Modifying Rap1-signalling by targeting Pde6δ is neuroprotective in models of Alzheimer’s disease

Background Neuronal Ca 2+ dyshomeostasis and hyperactivity play a central role in Alzheimer’s disease pathology and progression. Amyloid-beta together with non-genetic risk-factors of Alzheimer’s disease contributes to increased Ca 2+ influx and aberrant neuronal activity, which accelerates neurodegeneration in a feed-forward fashion. As such, identifying new targets and drugs to modulate excessive Ca 2+ signalling and neuronal hyperactivity, without overly suppressing them, has promising therapeutic potential.

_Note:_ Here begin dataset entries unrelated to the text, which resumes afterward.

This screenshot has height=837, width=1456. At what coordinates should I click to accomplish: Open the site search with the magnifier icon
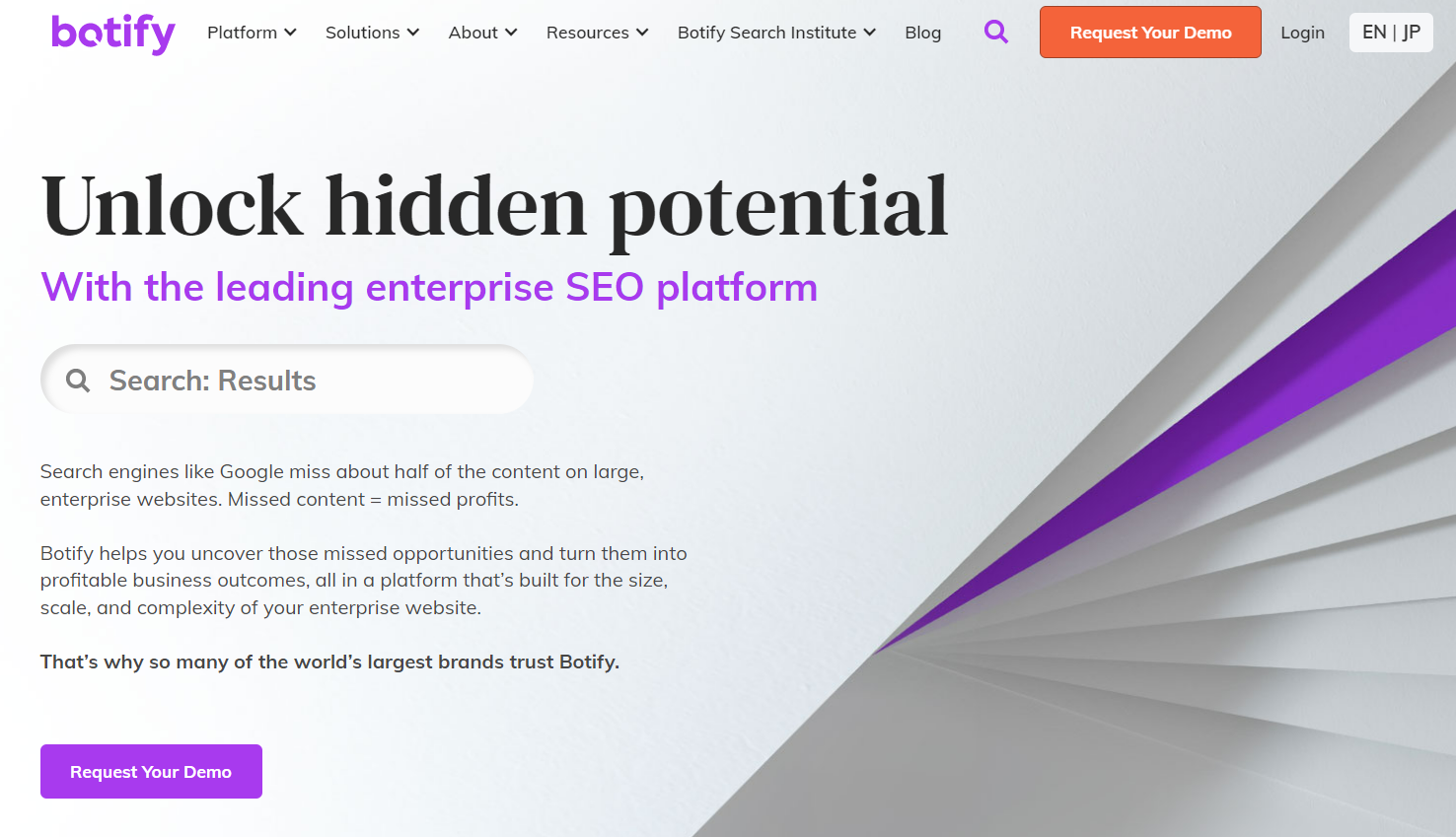(996, 32)
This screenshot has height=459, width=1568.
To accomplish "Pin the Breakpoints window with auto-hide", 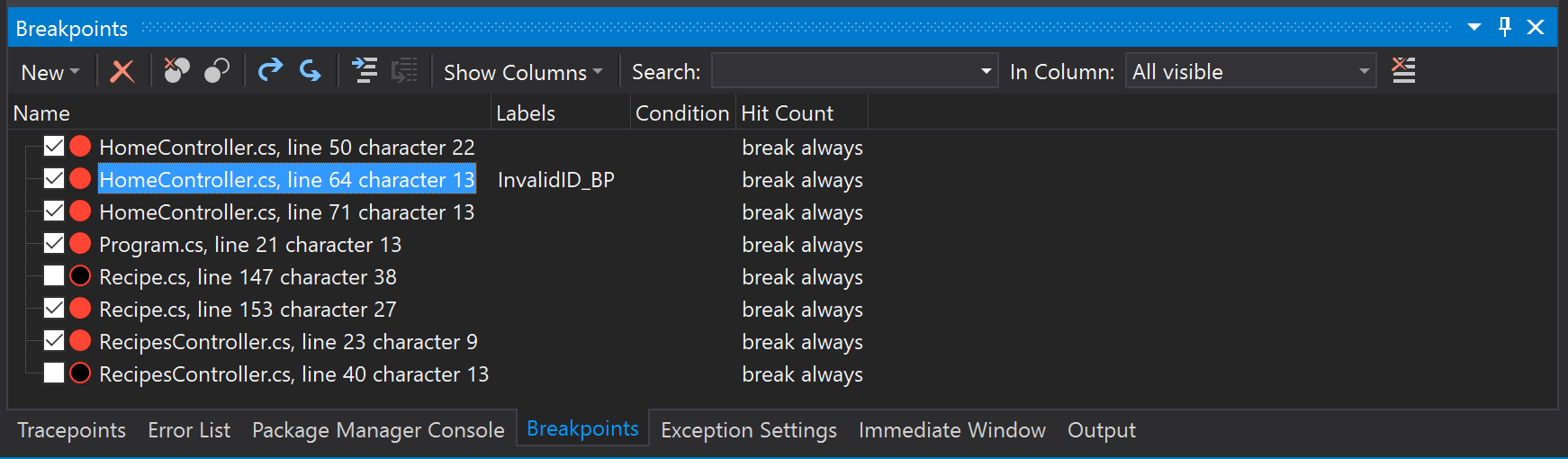I will [1505, 27].

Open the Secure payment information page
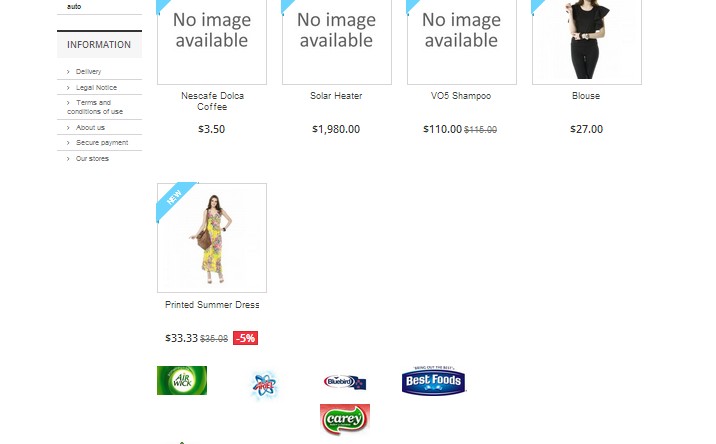tap(102, 143)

Methods Here we show, using biochemical, electrophysiological, imaging, and behavioural tools, that pharmacological modulation of Rap1 signalling by inhibiting its interaction with Pde6δ normalises disease associated Ca 2+ aberrations and neuronal activity, conferring neuroprotection in models of Alzheimer’s disease. Results The newly identified inhibitors of the Rap1-Pde6δ interaction counteract AD phenotypes, by reconfiguring Rap1 signalling underlying synaptic efficacy, Ca 2+ influx, and neuronal repolarisation, without adverse effects in-cellulo or in-vivo. Thus, modulation of Rap1 by Pde6δ accommodates key mechanisms underlying neuronal activity, and therefore represents a promising new drug target for early or late intervention in neurodegenerative disorders. Conclusion Targeting the Pde6δ-Rap1 interaction has promising therapeutic potential for disorders characterised by neuronal hyperactivity, such as Alzheimer’s disease.